EXCERPTED PASSAGE START
C. Long-term Institutionalization at Government Expense
As part of a public charge inadmissibility determination, USCIS considers whether a noncitizen has received, is currently receiving, or is likely to receive long-term institutionalization at government expense, including in a nursing facility or mental health institution. As part of the consideration of long-term institutionalization, USCIS considers both permanent institutionalization as well as institutionalization for a long period of time short of indefinite duration, in the totality of the circumstances.
Long-term institutionalization at government expense is the only category of Medicaid-funded services (limited to institutional services provided under section 1905(a) of the Social Security Act) considered in a public charge inadmissibility determination.[10] No other services paid for by Medicaid, including home and community-based services (HCBS), and no services provided under the Children’s Health Insurance Program (CHIP), are considered as long-term institutionalization at government expense.
In all circumstances, current and/or past long-term institutionalization at government expense is not alone a sufficient basis to determine that an applicant is likely at any time to become a public charge. Rather, it is one consideration in the totality of the circumstances.[11]
Long-term institutionalization does not include imprisonment for conviction of a crime or institutionalization for short periods or for rehabilitation purposes.[12] Long-term institutionalization also does not include sporadic or intermittent periods of institutionalization, even on a recurring basis, such as for caregiver respite care or behavioral health or substance abuse disorder treatment. HCBS are also not considered as long-term institutionalization at government expense.[13]
In general, USCIS would consider a noncitizen to have been long-term institutionalized if they have been continuously institutionalized, were assessed for HCBS, offered HCBS, and made an informed choice to remain in an institution, or have been continuously institutionalized regardless of whether they were assessed for or offered HCBS but have not presented evidence demonstrating that such institutionalization violated their rights.
EXCERPTED PASSAGE END
MATERIAL SHOWN START
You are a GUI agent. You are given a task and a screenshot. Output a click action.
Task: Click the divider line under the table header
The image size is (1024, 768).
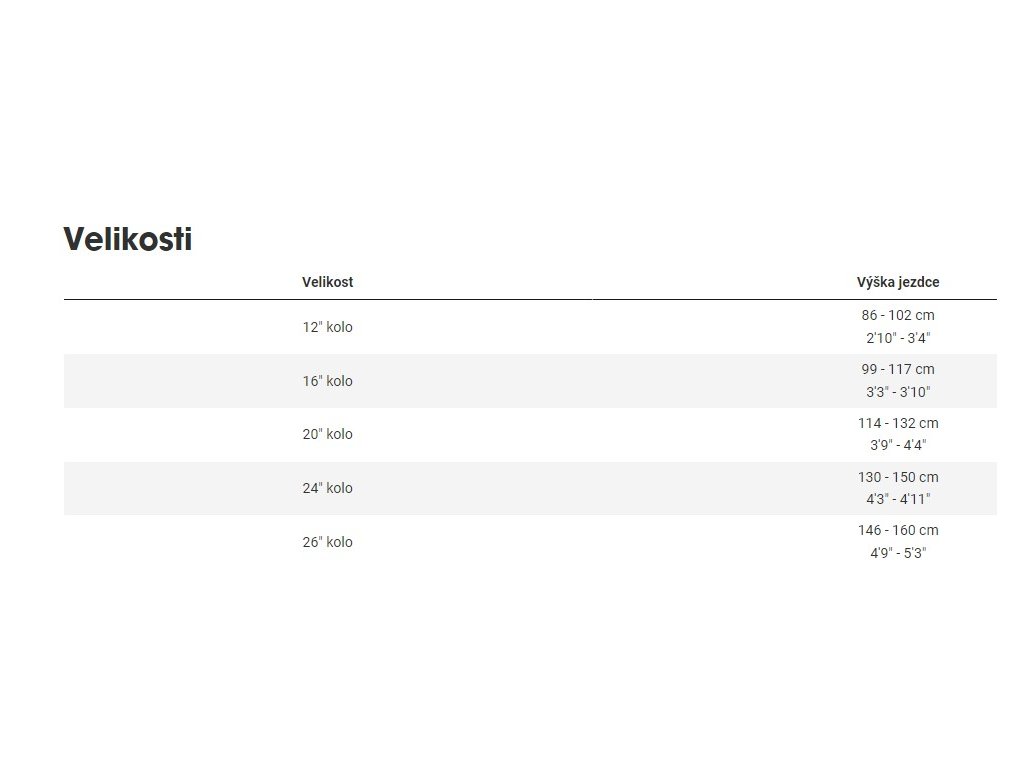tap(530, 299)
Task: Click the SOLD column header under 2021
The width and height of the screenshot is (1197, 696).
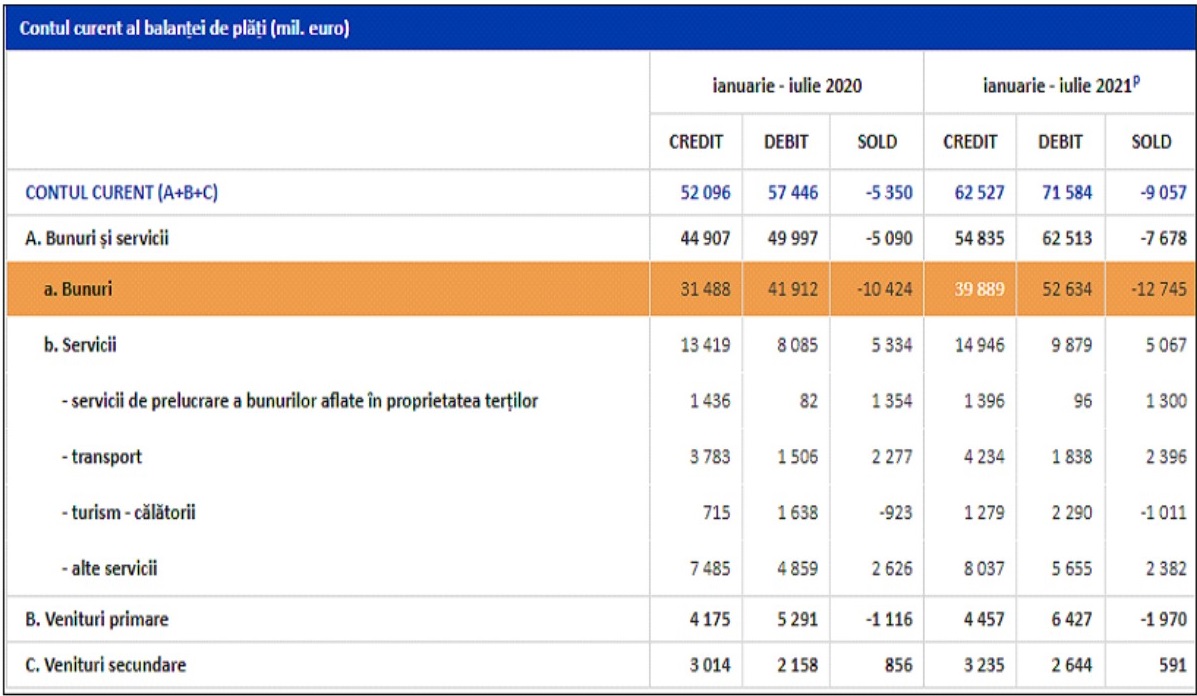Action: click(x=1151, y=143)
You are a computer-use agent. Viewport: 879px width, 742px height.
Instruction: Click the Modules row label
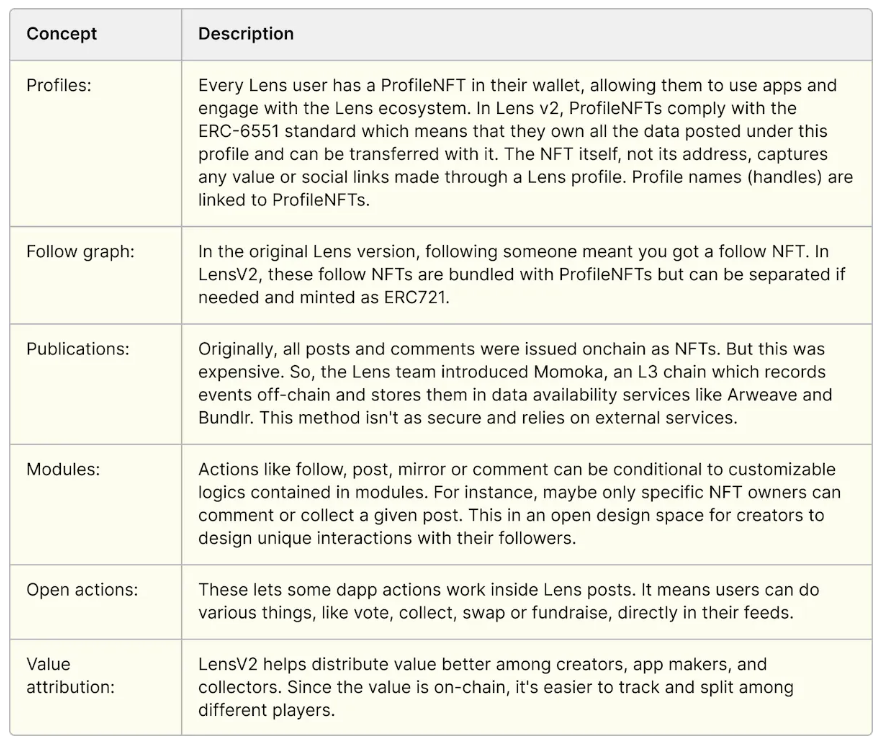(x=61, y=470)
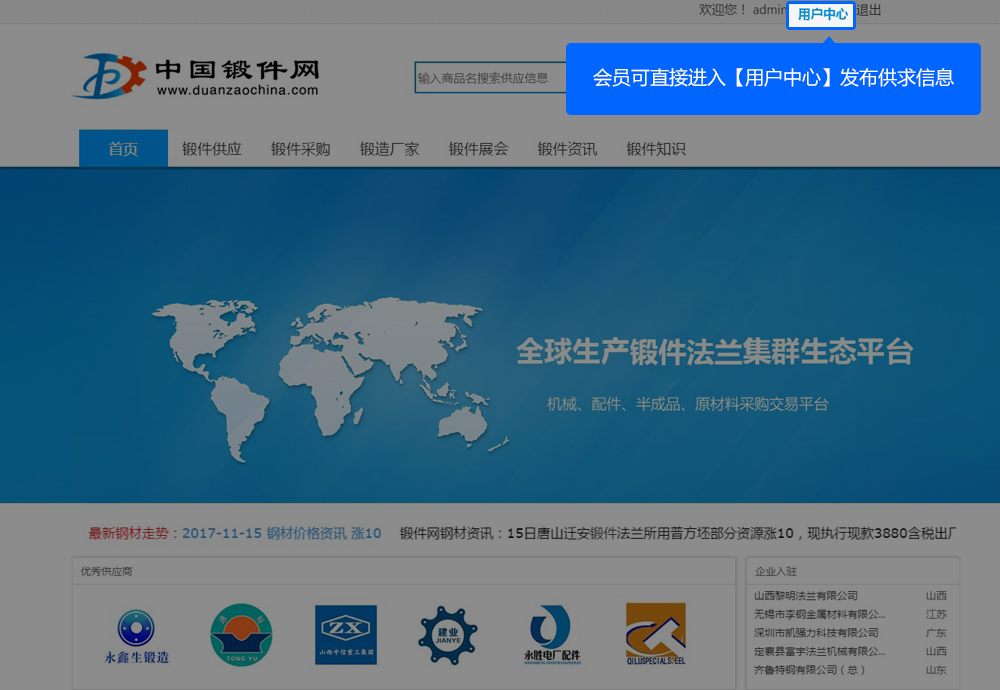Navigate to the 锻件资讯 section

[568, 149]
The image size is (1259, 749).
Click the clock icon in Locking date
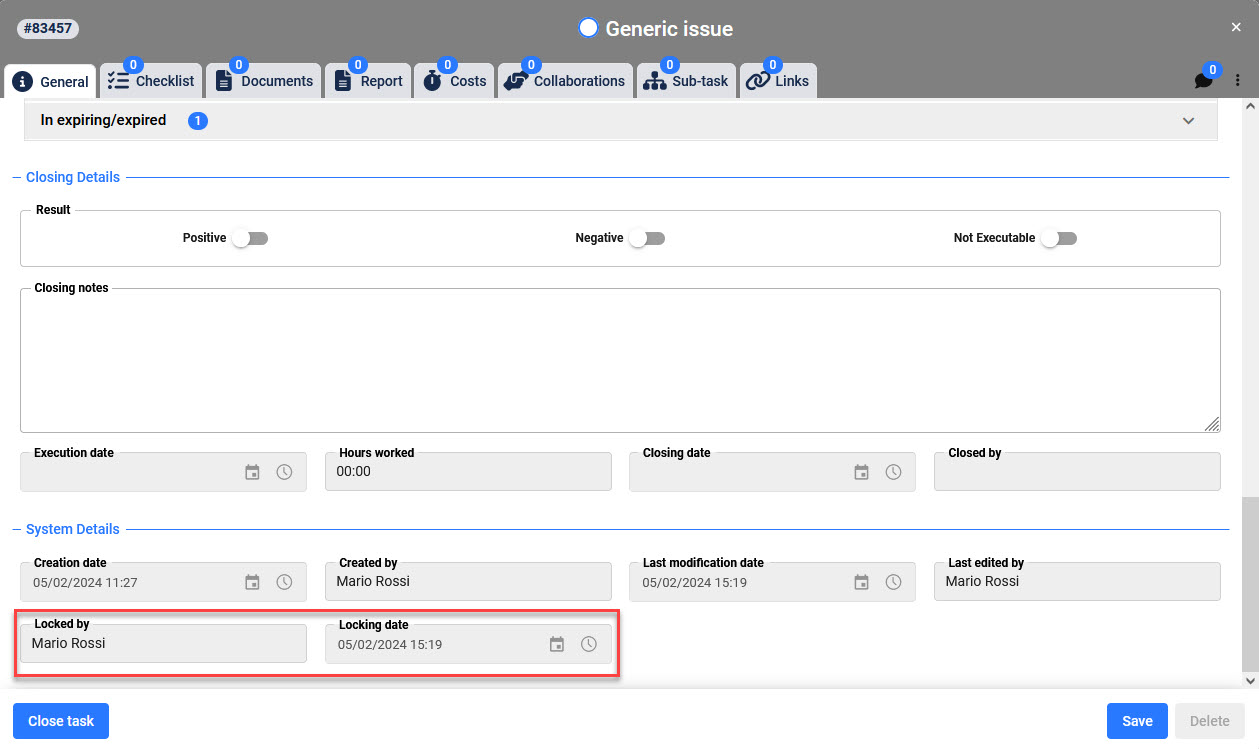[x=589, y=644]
MATERIAL SHOWN END
**WORK REQUEST 1**
From the passage on long-term institutionalization at government expense, reproduce the text between "C. Long-term Institutionalization" and "duration, in the totality of the circumstances.", inclusive.
**WORK REQUEST 2**
In the passage on long-term institutionalization at government expense, which section of the Social Security Act limits the institutional services that are considered?
**WORK REQUEST 3**
Extend the passage on long-term institutionalization at government expense, starting after its last sentence.

**WRITTEN RESPONSE 1**
C. Long-term Institutionalization at Government Expense
As part of a public charge inadmissibility determination, USCIS considers whether a noncitizen has received, is currently receiving, or is likely to receive long-term institutionalization at government expense, including in a nursing facility or mental health institution. As part of the consideration of long-term institutionalization, USCIS considers both permanent institutionalization as well as institutionalization for a long period of time short of indefinite duration, in the totality of the circumstances.

**WRITTEN RESPONSE 2**
Section 1905(a) of the Social Security Act.

**WRITTEN RESPONSE 3**
USCIS also considers any evidence provided by a noncitizen that they are or were institutionalized at government expense in violation of their rights, and, where such evidence is credible, it will have the tendency of offsetting evidence of current or past institutionalization.[14]
1. Home and Community-Based Services
When examining a noncitizen’s long-term institutionalization, USCIS does not consider a noncitizen’s past, current, or future receipt of, or eligibility for, HCBS, even if they are offered at government expense, including through Medicaid.
HCBS help older adults and individuals with disabilities, such as intellectual or developmental disabilities, physical disabilities, and mental illnesses, fully participate in their communities and receive services in their own home or community. HCBS can promote employment and decrease reliance on costly government-funded institutional care.
In contrast to institutional care paid for by Medicaid, Medicaid-funded HCBS do not include payments for room and board, and therefore do not provide an individual’s total care for basic needs that is generally provided by an institution.
2. Institutionalization in Violation of Federal Law
There are some circumstances in which an individual may be institutionalized long-term at government expense in violation of federal anti-discrimination laws, including the Americans with Disabilities Act (PDF) (ADA) and Section 504 of the Rehabilitation Act (PDF).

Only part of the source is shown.